_ASSIGNMENT:_ Which lines of the data include the string "agent"? List them all.

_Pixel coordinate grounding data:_
▼
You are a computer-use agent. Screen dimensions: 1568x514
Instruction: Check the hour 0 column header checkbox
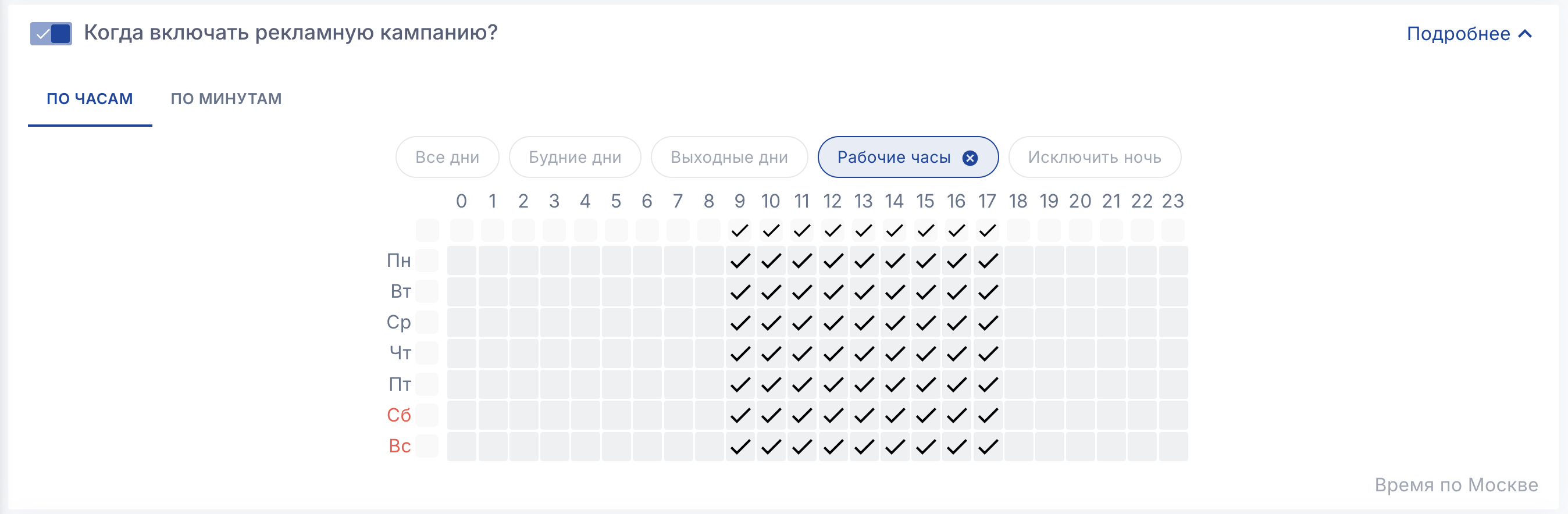[x=461, y=230]
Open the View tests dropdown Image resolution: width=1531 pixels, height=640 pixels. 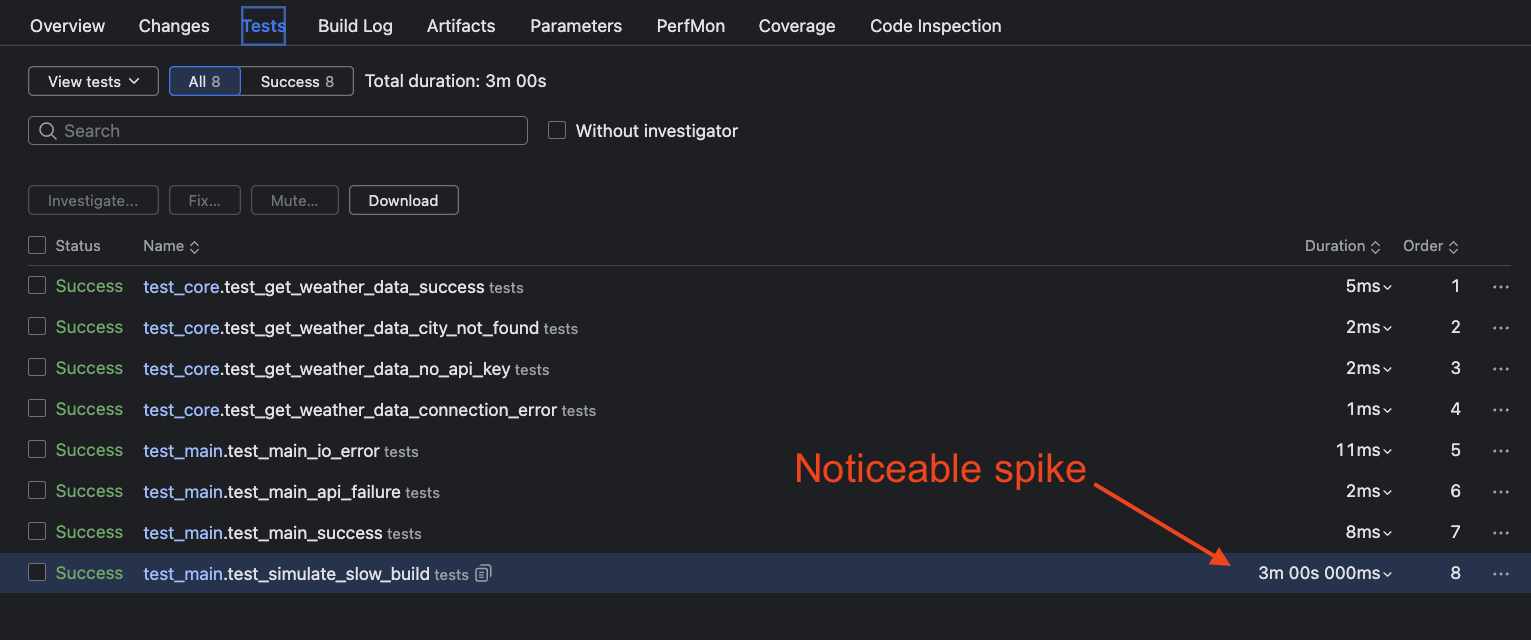pyautogui.click(x=93, y=81)
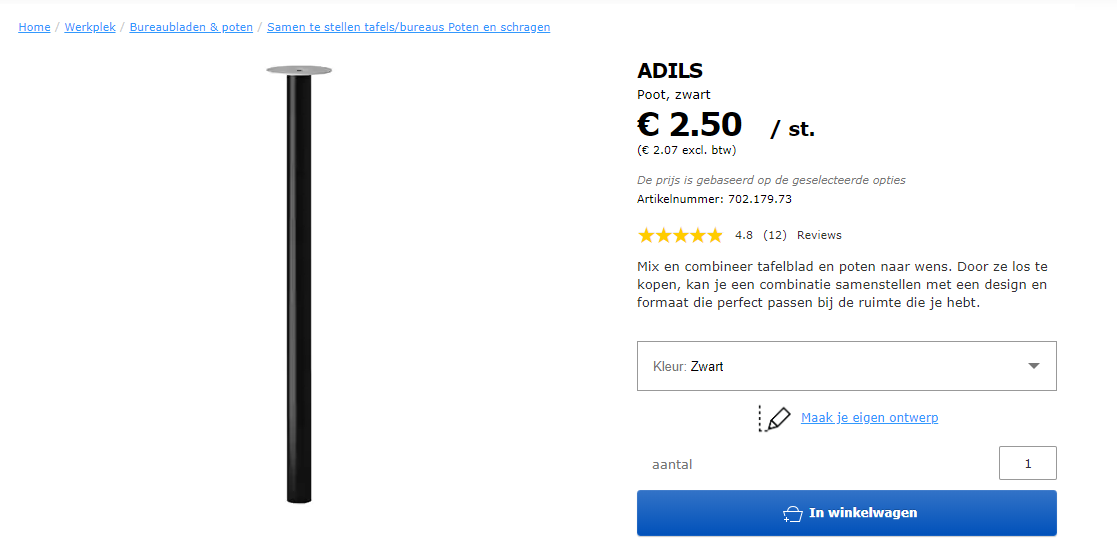Open Maak je eigen ontwerp link

click(869, 418)
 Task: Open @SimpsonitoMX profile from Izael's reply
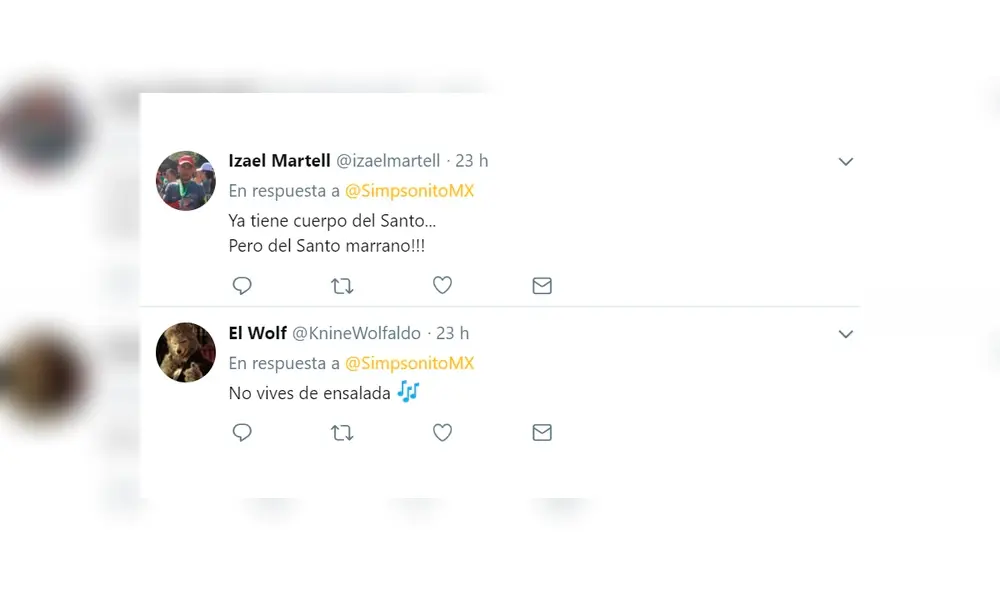coord(410,190)
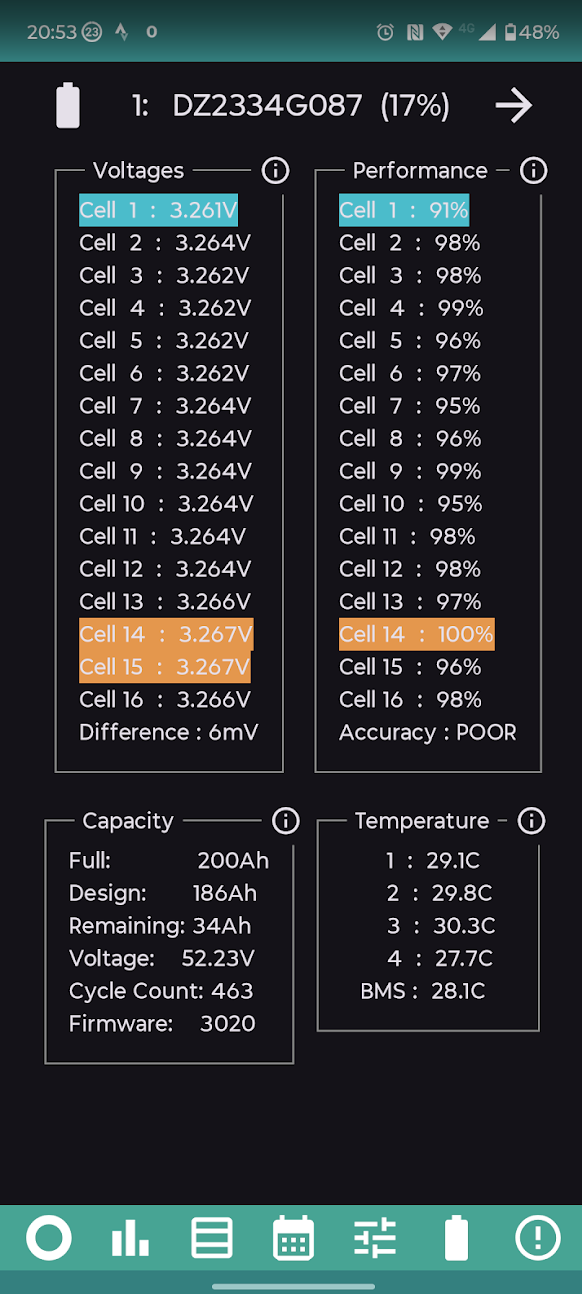Tap Cycle Count: 463 entry

coord(161,991)
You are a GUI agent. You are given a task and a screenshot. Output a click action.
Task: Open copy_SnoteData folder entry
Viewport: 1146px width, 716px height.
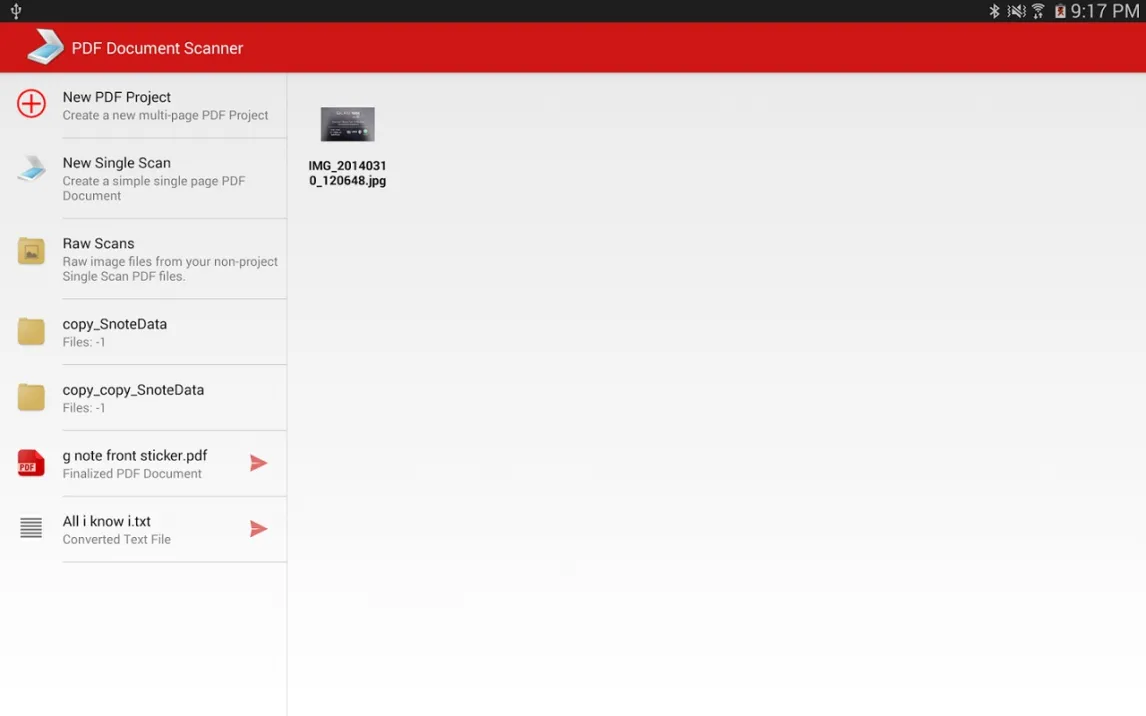(115, 324)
▲
_ANSWER TO THIS EXERCISE:_
You are a computer-use agent. Screen dimensions: 1568x514
You are a GUI agent. You are given a task and a screenshot. Output a click action.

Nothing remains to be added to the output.